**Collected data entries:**
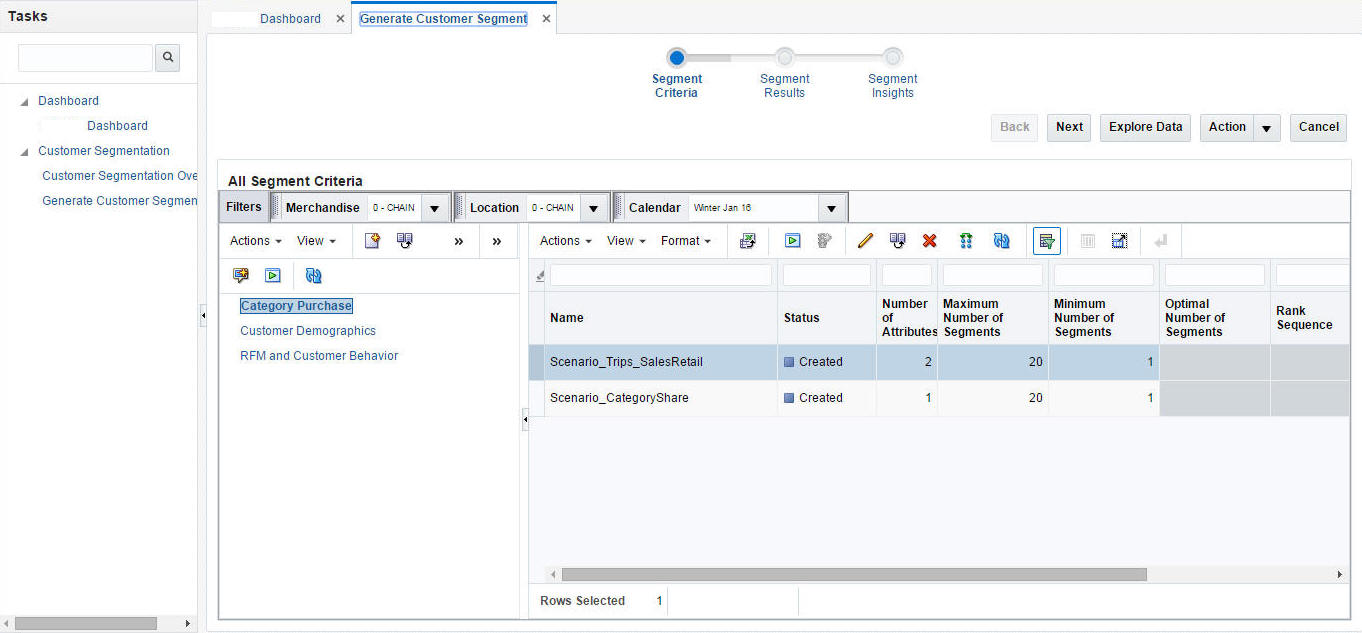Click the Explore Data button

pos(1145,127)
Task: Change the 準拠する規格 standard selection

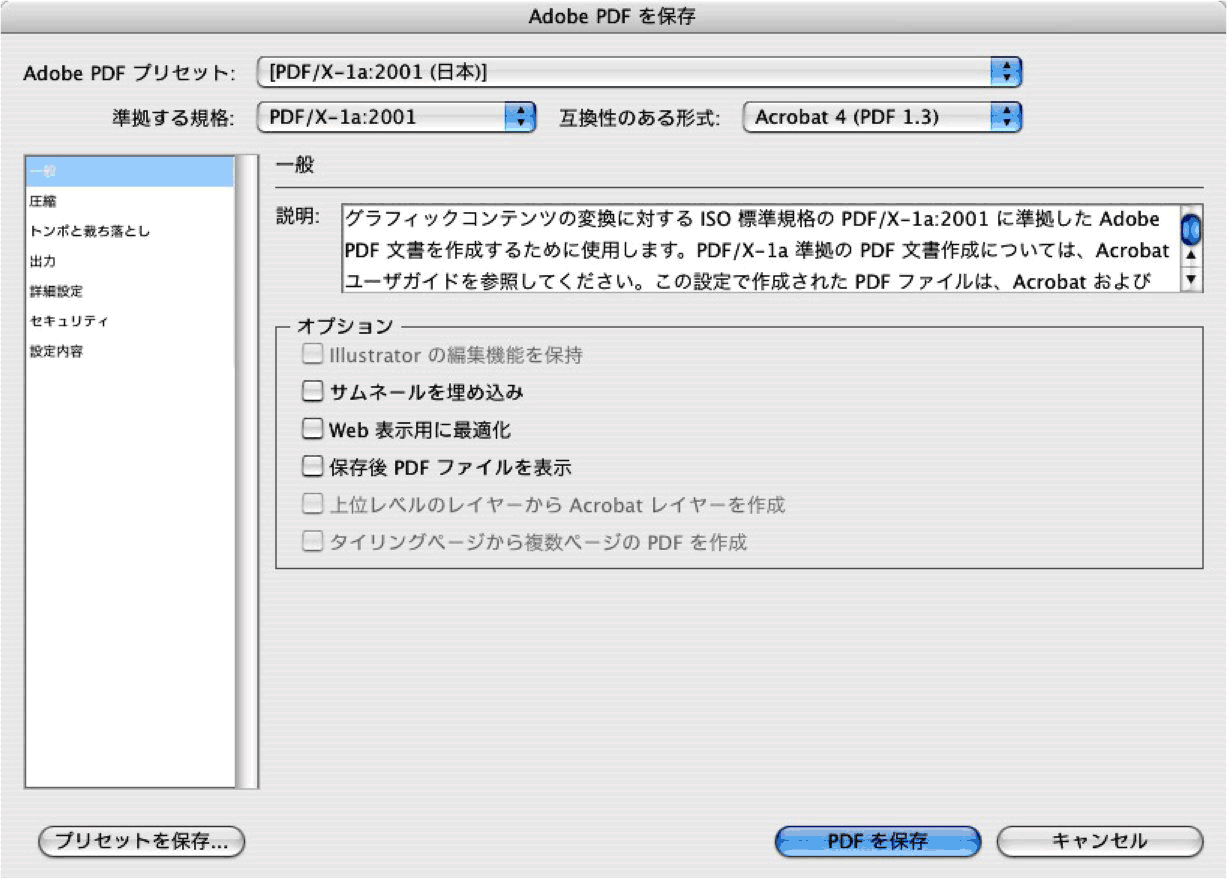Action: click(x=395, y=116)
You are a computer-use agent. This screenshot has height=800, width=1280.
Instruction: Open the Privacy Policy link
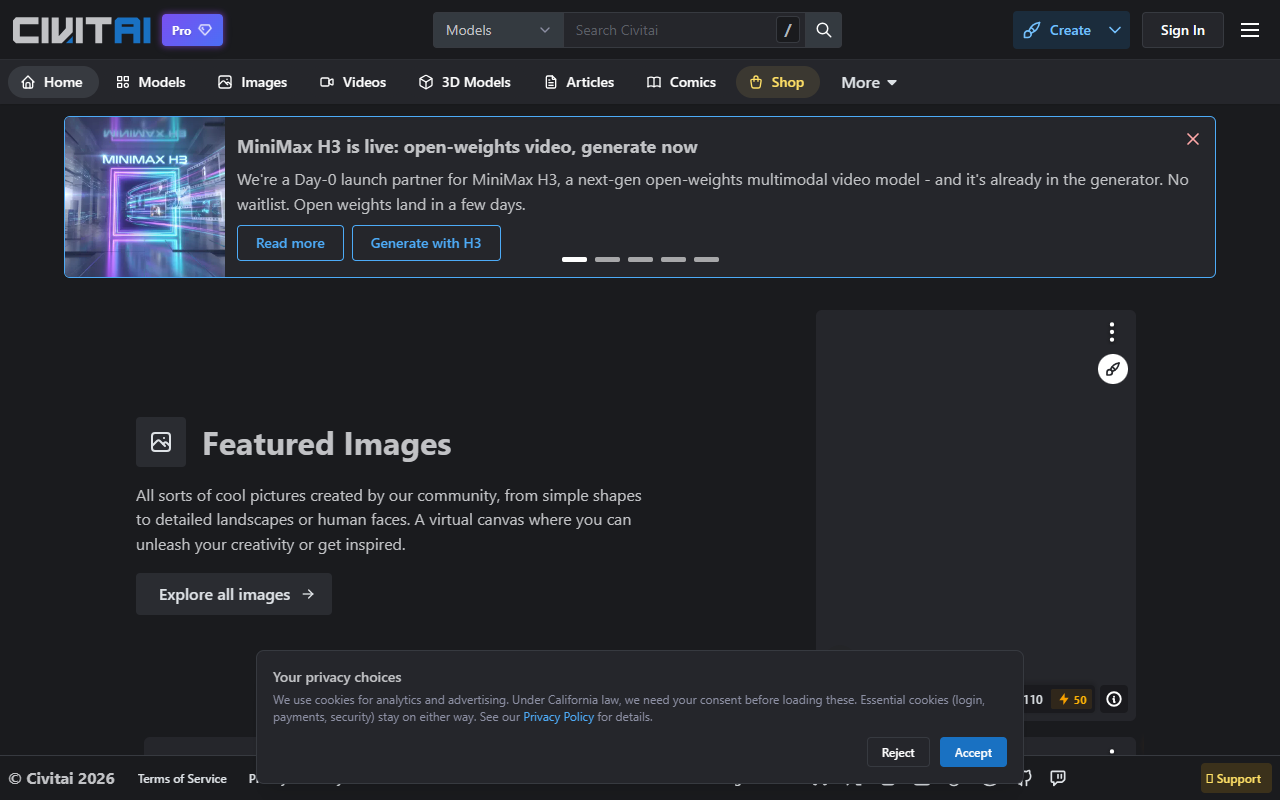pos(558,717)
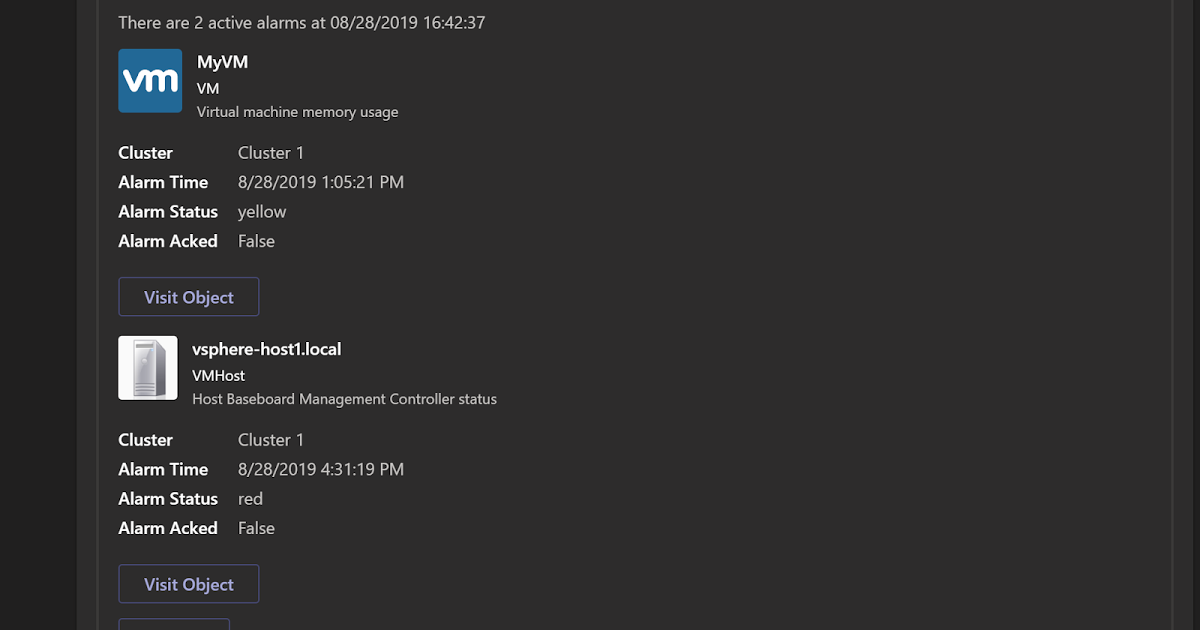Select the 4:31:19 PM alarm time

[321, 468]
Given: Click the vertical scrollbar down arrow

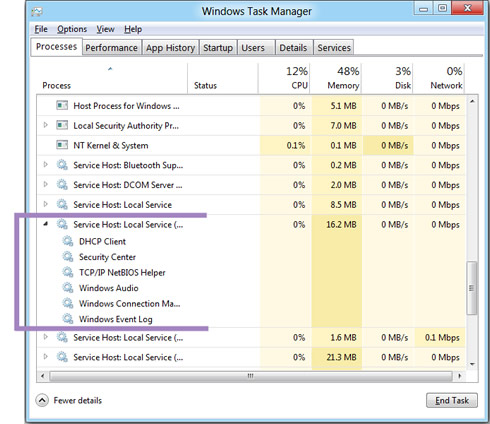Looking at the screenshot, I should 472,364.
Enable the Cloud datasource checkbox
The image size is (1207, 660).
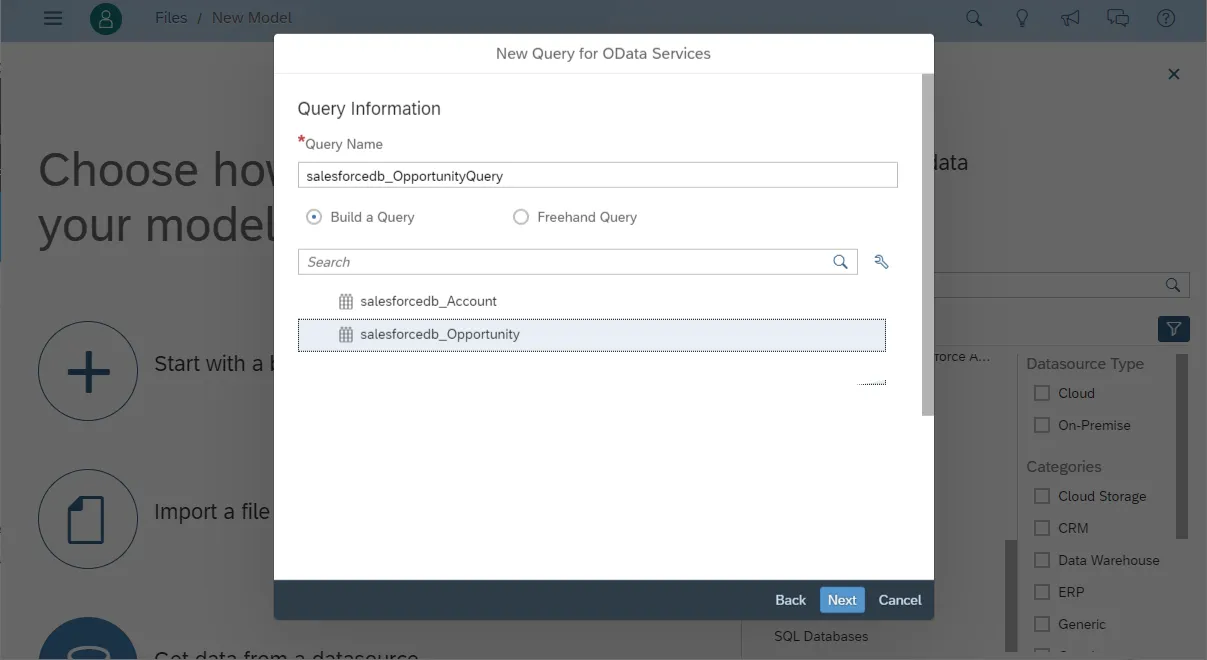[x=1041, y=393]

**Exercise:**
Once the line containing "Given: Click the" has been found, write out exactly that line and each one after it through the end of the data, leaving out every picture.

**Answer below:**
Given: Click the vertical scrollbar down arrow

Looking at the screenshot, I should 472,364.
Enable the Cloud datasource checkbox
The image size is (1207, 660).
[x=1041, y=393]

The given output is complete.